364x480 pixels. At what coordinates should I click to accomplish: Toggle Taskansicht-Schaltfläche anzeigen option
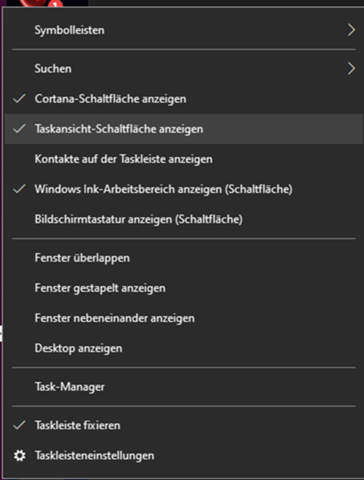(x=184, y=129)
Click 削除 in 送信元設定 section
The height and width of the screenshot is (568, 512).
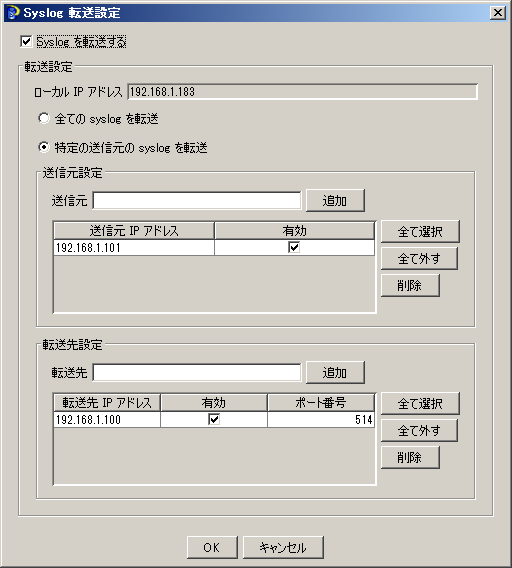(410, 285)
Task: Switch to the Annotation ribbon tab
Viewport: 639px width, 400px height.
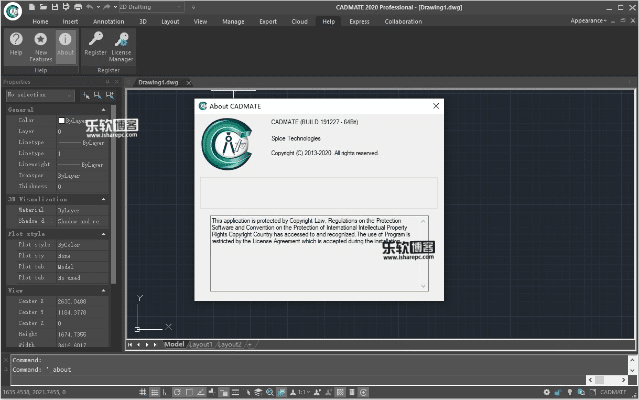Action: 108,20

- _TASK BRIEF_
Pull out each line of the entries above that contains the string "width". Uppercase and lowercase must match.

- _SOLUTION_
The height and width of the screenshot is (568, 512).
Viewport: 639px width, 400px height.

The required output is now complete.